On a personal blog where he posts everything from political musings to lengthy treatises, Cummings argued last month that Britain’s current Brexit-fuelled political dysfunction was “a once in 50- or 100-year crisis” to be exploited.

“Such crises also are the waves that can be ridden to change things normally unchangeable,” Cummings wrote.

‘Us against them’

Born in Durham, northern England, to a father who worked as an oil rig project manager and a mother who was a special needs teacher, Cummings attended a local private school before winning admission to elite Oxford University.

A Russophile with a passion for Dostoyevsky, Cummings reportedly headed to the country after graduation and helped set up an airline in the 1990s which however failed to get off the ground.

After returning to Britain, he first cut his teeth in politics by spearheading several campaigns, including against Britain adopting the euro.

In an early sign of his take-no-prisoners approach, Cummings was made Conservative Party director of strategy in 2002 but left the role after eight months, branding then party leader Iain Duncan Smith “incompetent”.

He became special adviser to education minister Michael Gove — later a leading Brexiteer — making a name for himself by developing an “us against them” bunker mentality within the department towards the rest of government.

He is said to disdain Britain’s apolitical civil service, viewing it as a block on innovation.

‘Wild and unpredictable ride’

After a period in the political wilderness, Cummings was picked to lead the Brexit referendum campaign.

The victory crowned his reputation as a political maverick who could deliver against the odds.

The data-driven campaign used social media nimbly and was seen as reaching voters typically ignored by Britain’s main parties — something that could soon come in useful for Johnson as the likelihood of snap elections grows.

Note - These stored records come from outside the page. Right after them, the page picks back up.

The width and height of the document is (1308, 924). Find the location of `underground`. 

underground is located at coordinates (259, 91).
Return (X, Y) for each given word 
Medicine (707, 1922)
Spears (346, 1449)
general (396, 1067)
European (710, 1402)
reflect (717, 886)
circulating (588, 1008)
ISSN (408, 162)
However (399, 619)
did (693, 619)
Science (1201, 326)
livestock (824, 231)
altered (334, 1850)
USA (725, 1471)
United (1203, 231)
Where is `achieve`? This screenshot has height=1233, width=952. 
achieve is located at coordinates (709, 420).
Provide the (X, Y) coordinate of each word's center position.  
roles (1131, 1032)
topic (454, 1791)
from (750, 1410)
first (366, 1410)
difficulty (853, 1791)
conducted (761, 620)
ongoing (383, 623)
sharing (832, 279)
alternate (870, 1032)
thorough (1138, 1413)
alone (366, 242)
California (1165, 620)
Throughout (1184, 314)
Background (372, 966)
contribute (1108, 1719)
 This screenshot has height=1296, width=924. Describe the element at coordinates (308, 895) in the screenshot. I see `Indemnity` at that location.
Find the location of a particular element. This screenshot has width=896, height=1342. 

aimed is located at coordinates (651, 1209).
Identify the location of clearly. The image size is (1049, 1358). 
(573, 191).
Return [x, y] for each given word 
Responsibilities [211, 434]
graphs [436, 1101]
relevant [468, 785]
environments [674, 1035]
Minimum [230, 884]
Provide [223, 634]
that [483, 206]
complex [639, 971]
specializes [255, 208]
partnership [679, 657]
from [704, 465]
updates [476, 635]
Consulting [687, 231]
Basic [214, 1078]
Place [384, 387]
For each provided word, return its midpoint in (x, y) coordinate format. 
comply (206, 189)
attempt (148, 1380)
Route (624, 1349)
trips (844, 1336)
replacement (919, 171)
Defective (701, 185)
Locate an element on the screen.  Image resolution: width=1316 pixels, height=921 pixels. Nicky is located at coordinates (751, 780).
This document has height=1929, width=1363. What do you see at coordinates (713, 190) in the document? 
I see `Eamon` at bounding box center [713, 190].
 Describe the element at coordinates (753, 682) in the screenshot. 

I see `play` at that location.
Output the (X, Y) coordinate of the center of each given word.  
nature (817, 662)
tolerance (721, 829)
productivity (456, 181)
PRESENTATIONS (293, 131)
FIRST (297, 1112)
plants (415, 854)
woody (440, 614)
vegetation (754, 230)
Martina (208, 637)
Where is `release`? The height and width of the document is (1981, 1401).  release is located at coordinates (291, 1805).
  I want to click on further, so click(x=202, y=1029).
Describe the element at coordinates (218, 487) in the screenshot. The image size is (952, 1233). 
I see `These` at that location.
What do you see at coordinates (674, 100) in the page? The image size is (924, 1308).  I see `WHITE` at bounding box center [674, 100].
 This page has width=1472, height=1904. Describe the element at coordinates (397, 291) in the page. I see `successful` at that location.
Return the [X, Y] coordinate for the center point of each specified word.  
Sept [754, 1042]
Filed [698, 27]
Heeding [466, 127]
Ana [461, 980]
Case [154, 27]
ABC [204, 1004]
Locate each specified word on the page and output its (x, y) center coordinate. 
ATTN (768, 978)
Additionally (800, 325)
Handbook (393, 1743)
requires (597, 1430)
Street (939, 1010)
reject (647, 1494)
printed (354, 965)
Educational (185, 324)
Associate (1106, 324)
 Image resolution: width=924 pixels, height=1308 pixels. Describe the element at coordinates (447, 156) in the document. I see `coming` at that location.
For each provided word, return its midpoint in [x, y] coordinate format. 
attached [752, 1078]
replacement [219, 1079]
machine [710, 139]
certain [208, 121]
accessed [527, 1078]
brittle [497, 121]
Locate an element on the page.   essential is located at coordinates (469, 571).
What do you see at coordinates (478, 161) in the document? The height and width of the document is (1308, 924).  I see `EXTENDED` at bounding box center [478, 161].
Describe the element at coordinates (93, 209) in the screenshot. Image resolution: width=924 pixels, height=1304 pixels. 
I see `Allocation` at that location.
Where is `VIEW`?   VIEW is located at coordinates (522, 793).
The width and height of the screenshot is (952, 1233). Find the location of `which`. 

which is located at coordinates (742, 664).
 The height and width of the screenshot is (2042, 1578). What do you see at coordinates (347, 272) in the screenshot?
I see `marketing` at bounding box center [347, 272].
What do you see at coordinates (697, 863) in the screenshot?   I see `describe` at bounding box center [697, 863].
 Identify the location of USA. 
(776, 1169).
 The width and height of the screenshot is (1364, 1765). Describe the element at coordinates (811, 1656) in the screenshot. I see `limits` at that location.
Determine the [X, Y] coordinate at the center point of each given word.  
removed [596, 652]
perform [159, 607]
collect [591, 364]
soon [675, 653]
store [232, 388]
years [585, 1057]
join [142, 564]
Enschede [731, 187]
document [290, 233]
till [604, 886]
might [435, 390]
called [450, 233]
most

An admirer of 19th-century Prussian statesman Otto von Bismarck and US fighter pilot and military strategist John Boyd, Cummings appears already to be deploying the latter’s core philosophy of trying to confuse opponents by defying expectations.

Johnson undertook an unexpectedly brutal cabinet reshuffle last week, while on Brexit he has surprised observers by making no immediate plans to travel to European capitals, insisting that Brussels must compromise first.

Cummings’ fingerprints are seen as all over the tactics.

Notably, he is pictured in the background of photos of Johnson entering Downing Street last week, standing out from other suited civil servants in jeans and a T-shirt.

Damian McBride, a former adviser to Labour prime minister Gordon Brown, said of Cummings’ early manoeuvres: “It all suggests a wild and unpredictable ride ahead”.